9
votes

I have a spark streaming job which reads in data from Kafka and does some operations on it. I am running the job over a yarn cluster, Spark 1.4.1, which has two nodes with 16 GB RAM each and 16 cores each.

I have these conf passed to the spark-submit job :

--master yarn-cluster --num-executors 3 --driver-memory 4g --executor-memory 2g --executor-cores 3

The job returns this error and finishes after running for a short while :

INFO yarn.ApplicationMaster: Final app status: FAILED, exitCode: 11,
(reason: Max number of executor failures reached)

.....

ERROR scheduler.ReceiverTracker: Deregistered receiver for stream 0:
Stopped by driver

Updated :

These logs were found too :

INFO yarn.YarnAllocator: Received 3 containers from YARN, launching executors on 3 of them.....

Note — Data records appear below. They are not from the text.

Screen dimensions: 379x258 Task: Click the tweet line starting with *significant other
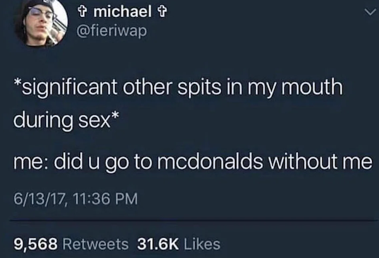coord(178,88)
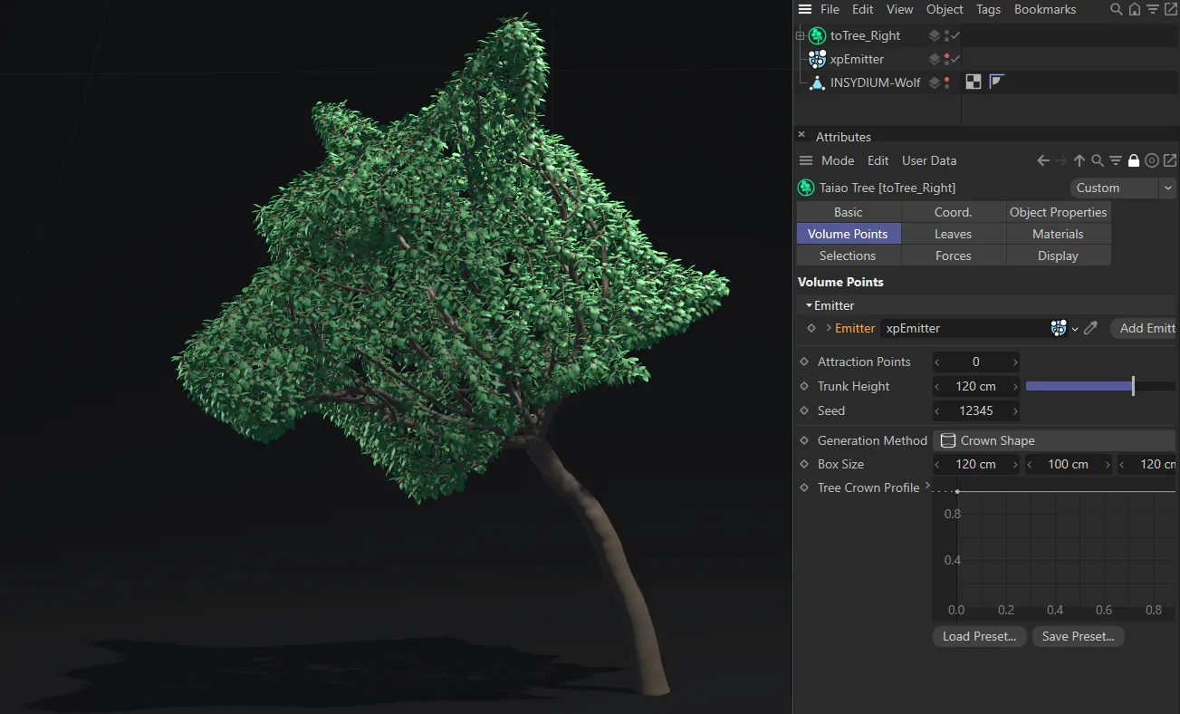This screenshot has height=714, width=1180.
Task: Toggle the Attributes lock icon
Action: (x=1133, y=160)
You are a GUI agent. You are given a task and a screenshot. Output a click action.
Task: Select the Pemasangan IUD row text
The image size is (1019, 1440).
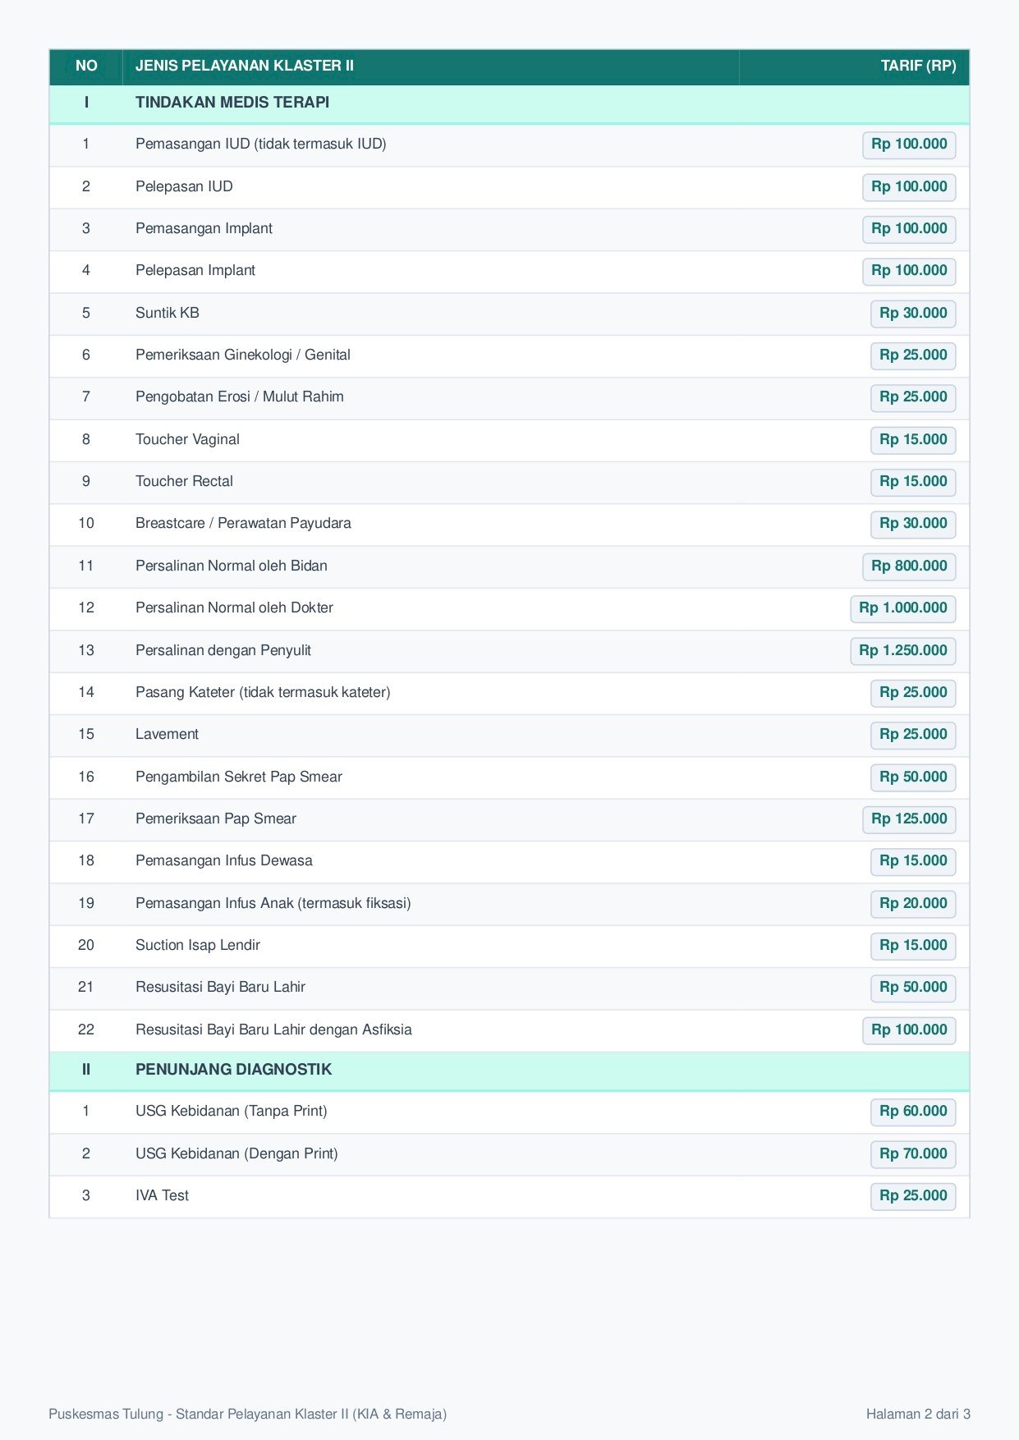coord(261,144)
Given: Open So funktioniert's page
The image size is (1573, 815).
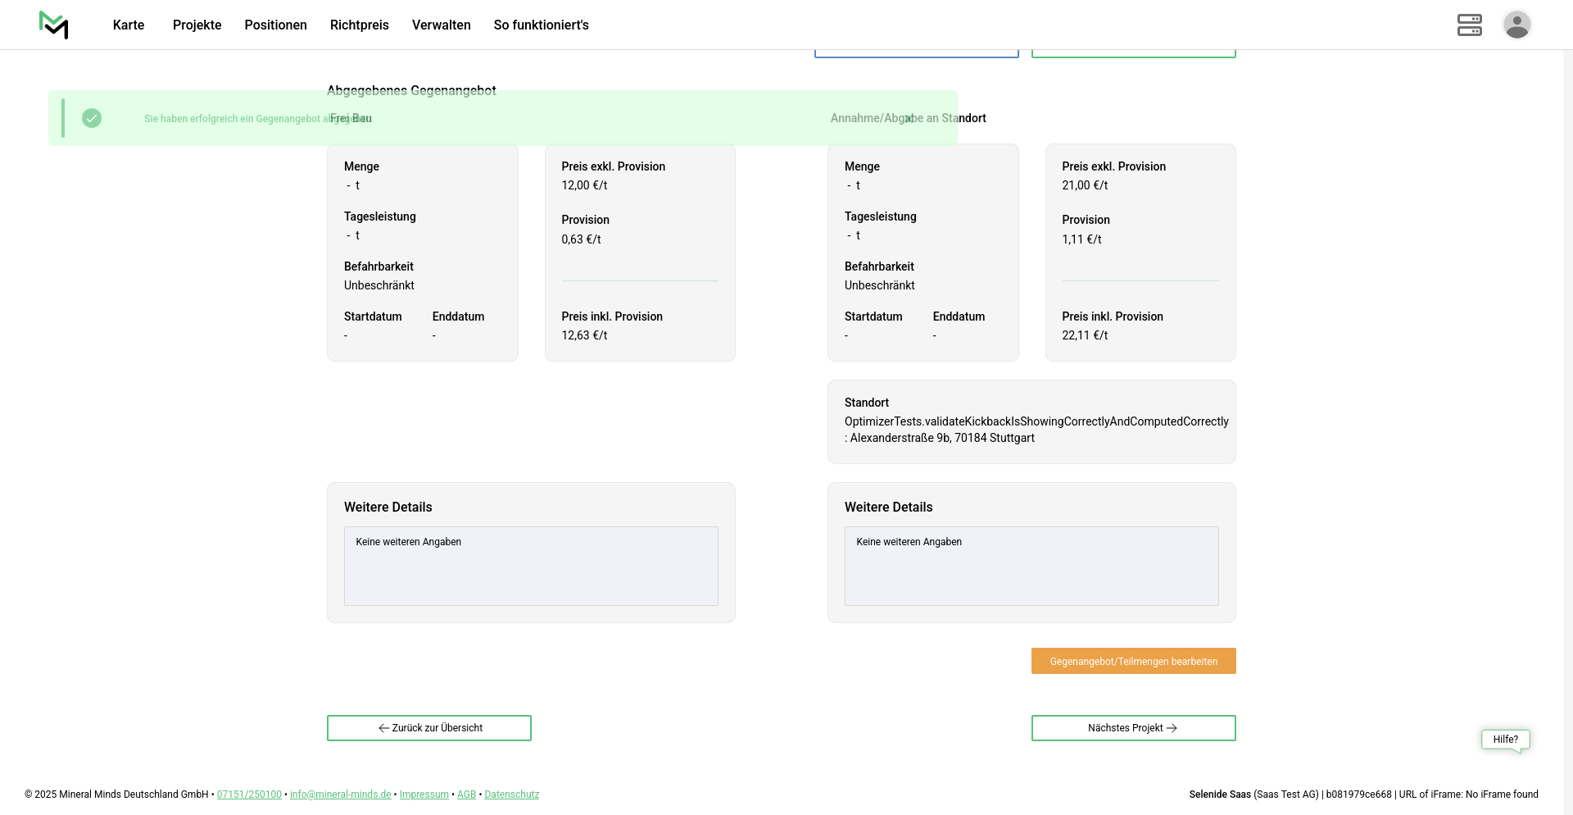Looking at the screenshot, I should click(x=541, y=25).
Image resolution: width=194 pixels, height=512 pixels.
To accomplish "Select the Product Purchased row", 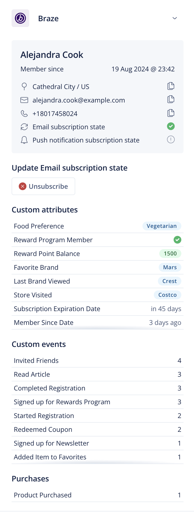I will point(97,495).
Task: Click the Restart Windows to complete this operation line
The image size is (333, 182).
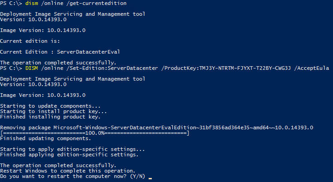Action: 68,171
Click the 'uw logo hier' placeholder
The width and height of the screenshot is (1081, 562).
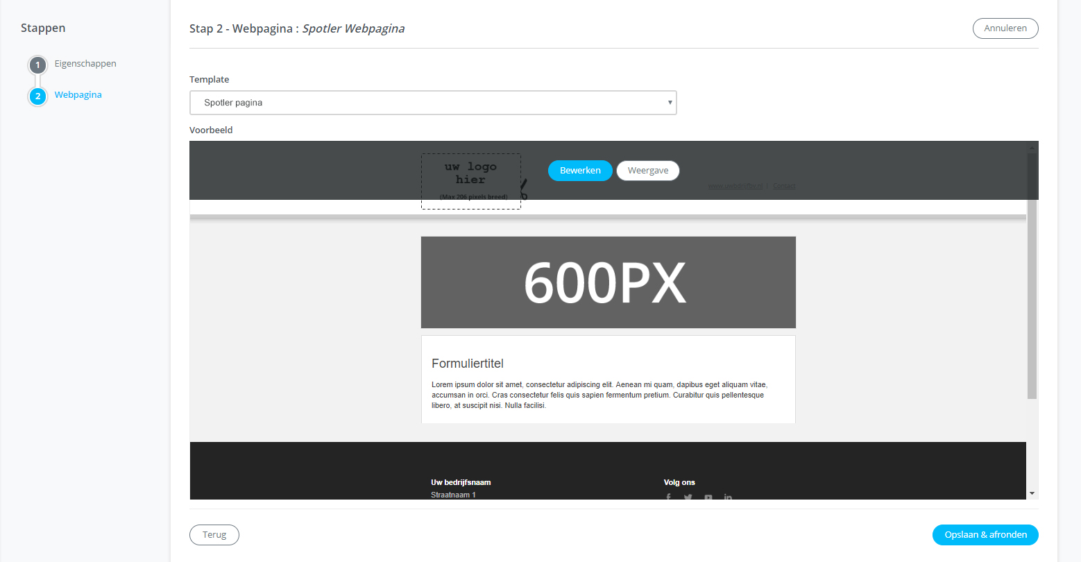pyautogui.click(x=470, y=180)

INFO yarn.ApplicationMaster$AMEndpoint: Driver terminated or disconnected! Shutting down.

....

INFO yarn.YarnAllocator: Received 2 containers from YARN, launching executors on 2 of them.

INFO yarn.ExecutorRunnable: Starting Executor Container.....

INFO yarn.ApplicationMaster$AMEndpoint: Driver terminated or disconnected! Shutting down...

INFO yarn.YarnAllocator: Completed container container_e10_1453801197604_0104_01_000006 (state: COMPLETE, exit status: 1)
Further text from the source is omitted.